Namun Alun sama sekali tidak takut akan semua itu.
"Hemmh, aku bukan anak bodoh yang bisa kamu suruh-suruh. Aku gak mau minta maaf sama orang yang sudah menghancurkan keluargaku!" decak Igho benar-benar egois.
"Aku juga gak mau menyamping kalau kamu tetap kukuh seperti itu. Tabrak aja kalau berani!" tantang Alyn terus membentangkan tangannya di ambang pintu gerbang rumah bertingkat itu.
"Menyingkir!"
"Enggak mau!"
Mata Igho semakin tajam seolah tak ada pengampunan.
Ia terus menyalakan kembali mesin motornya yang mulai padam.
Raungan motor besar itu kian menghadang Alyn membuat lututnya bergetar.
Tak bisa di bayangkan olehnya jika Igho benar-benar nekat menabraknya. Karena sebelumnya Ia sempat mengingat kali pertama pertemuan mereka ketika Igho hampir menabraknya di tengah jalan.
Igho seperti orang kerasukan kalau sudah menyalakan motornya.
Brum! Brum!
Suara motor itu semakin menggelegar dan membuat Alyn gentar.
"Awas!"
Bruuuuummmmm!
Igho tetap menancao pedal gas dengan kecepatan tinggi tanpa mengindahkan Alyn sedikitpun.

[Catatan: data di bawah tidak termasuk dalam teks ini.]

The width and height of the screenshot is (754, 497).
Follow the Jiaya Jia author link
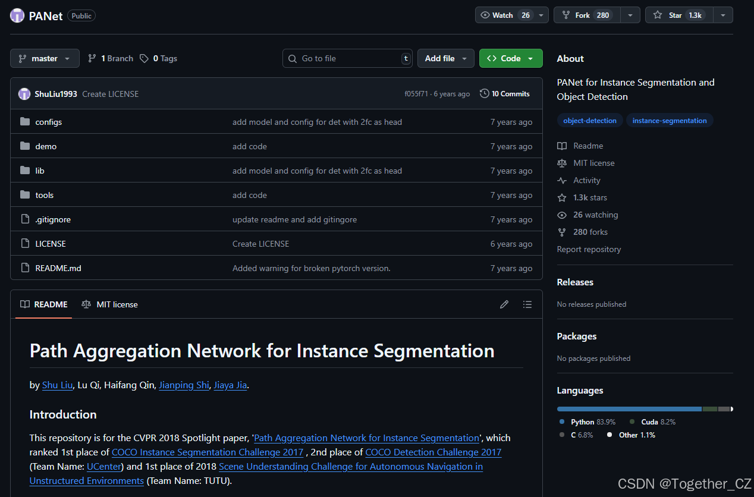(x=230, y=385)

Sontak Alyn melempar tubuhnya ke samping, karena ia tak mau mati konyol oleh orang tidak bertanggung jawab itu.
Brak!
"Awww!" Alyn meringis kesakitan langsung di sambar oleh satpam yang baru saja keluar dari posnya.
"Nona tidak apa-apa?"
Alyn menggeleng sambil mengaduh kesakitan.
"Aku bawakan obat ya?"
"Gak usah. Jangan sampai Om Manaf tahu kelakuan Igho padaku!" ujar Alyn tetap menutupi tingkah tak senonoh Igho.
"Nona harus sabar dengan Den'Igho. Sebenarnya dia orang baik kok non,"
Alyn tertatih mendengarnya.
'Apa Igho benar-benar orang baik? Hingga ia hampir membuat nyawaku melayang pagi ini?' pikir Alyn melayang.
Alyn berusaha bangkit dan menyapu semua debu yang menempel di seluruh tubuhnya
Ia melihat nanar jalanan yang sudah kosong dan hanya tinggal asap knalpot yang di tinggalkan oleh Igho.